Only I know what I mean, after all. The rest of you are just… speculating.

So now I come to the part on why I keep calling this that I am feeling, dissatisfaction. A lot of people may say that it’s probably guilt or regret – however, let me remind you that I think in different ways. The way you see things is definitely not the way I see things. For example, you say impression management, I say deception.

But enough of that.

If anyone’s having trouble interpreting the way I am thinking, they can look up those two guys I mentioned back there.

I then took up Modern Philosophy the following semester, which pretty much sealed the insanity in. Honestly, I am not having any trouble seeing the borderlines of insanity, since I may cross it any day now. Mind you, I think I know how to get back.

Combine me and all the philosophy courses I’ve taken up and what do you get? A Journalism student who wants to embark on a life with philosophy. Yes, that definitely destroys everything.

For almost three years, I have been dealing with the fact that I want to shift to another course, but not being able to do so. It’s not that I hate Journalism, I just want something else.

However, I can't just shift to another course; while lots of people shift courses whenever they feel that the course they are in is not right, my case is rather different.

One, my parents, Ricardo and Asuncion, didn’t force me into Journalism. Although they had preferred that I be in the medicine profession, when they learnt that I “wanted” to become a journalist, they set aside what they wanted and let me be what I wanted to be.

After some time, my parents got over the fact that I wasn’t going to be in the medicine profession. Before long, they were starting to become excited over me becoming a journalist. My father used to tell me that as long as it makes me happy, they’ll be there to support me.

And then, I realized that I wanted to be in another profession. I wanted to say something, but I didn’t. I’m not trying to be a martyr. I’m merely trying to be fair. My parents let me have my way once and became happy for me, so I guess I can do the same for them. Of course, I’m not happy in the sense of the dictionary meaning of the word, more like, happy in a rather convoluted way.

Happy in a convoluted way. Yeah, let’s stick with that.

Two, it’s my mother’s brother who’s paying for my tuition. While shifting to another course in the form of Philosophy is tempting, I don’t want hard-earned money to go to waste. I’m trying to be rational; it doesn’t rain money, after all.

Three, if I graduate with a degree in Philosophy, teaching is a number one option. I tend to over-analyze things, therefore, I think I will make my students’ lives complicated. Besides, I don’t think that a teaching career will help me achieve any of my long-term goals. Taking a Philosophy course in the Philippines is not ideal.
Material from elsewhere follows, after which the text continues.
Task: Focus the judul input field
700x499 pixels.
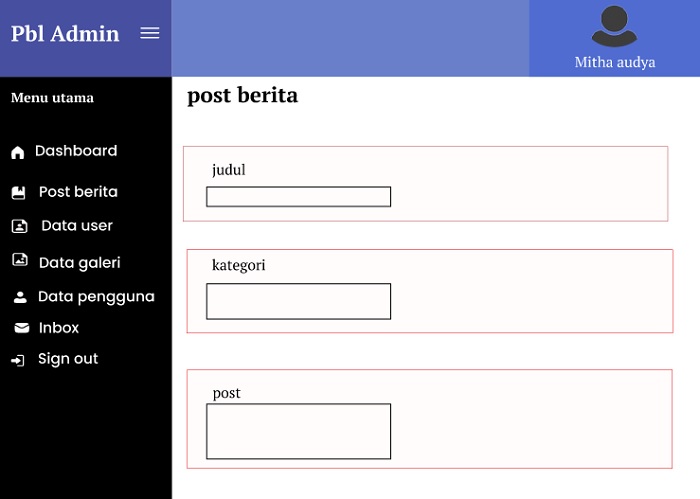Action: coord(298,197)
On the other hand, if I do shift to a course in Philosophy, I think that this feeling of dissatisfaction will ebb away. Besides, Philosophy welcomes me and my insanity. It entertains my randomness in ways Journalism doesn’t, won’t, can't.

Over-analysis of things is a hobby of mine; call it an illness if you will. It brings forth paranoia, that which I am rather familiar of. Paranoia is something that Journalism forces out of me but follows me in the deepest recesses of my mind.

I’ve become rather paranoid over the years since I began my tertiary education. I do not know whether it has something to do with my course or anything else that I have in my life right now – but I am quite sure that it makes my blood rush into various parts of my body whenever my heart beats faster than normal, thus, keeping my blood from clotting wherever, which in turn, keeps me alive.

Anyway, there’s not a single chance that I will shift to a course in Philosophy now. I am now in my senior year. Hopefully, I’ll be able to graduate at April 2009. For the time being, I just have to set aside what I want for what there is.

Oftentimes, I like to think that Journalism and its nature of rationality is supposed to drive me into normalcy. So far, the only thing it’s driven me into is far more peculiarity.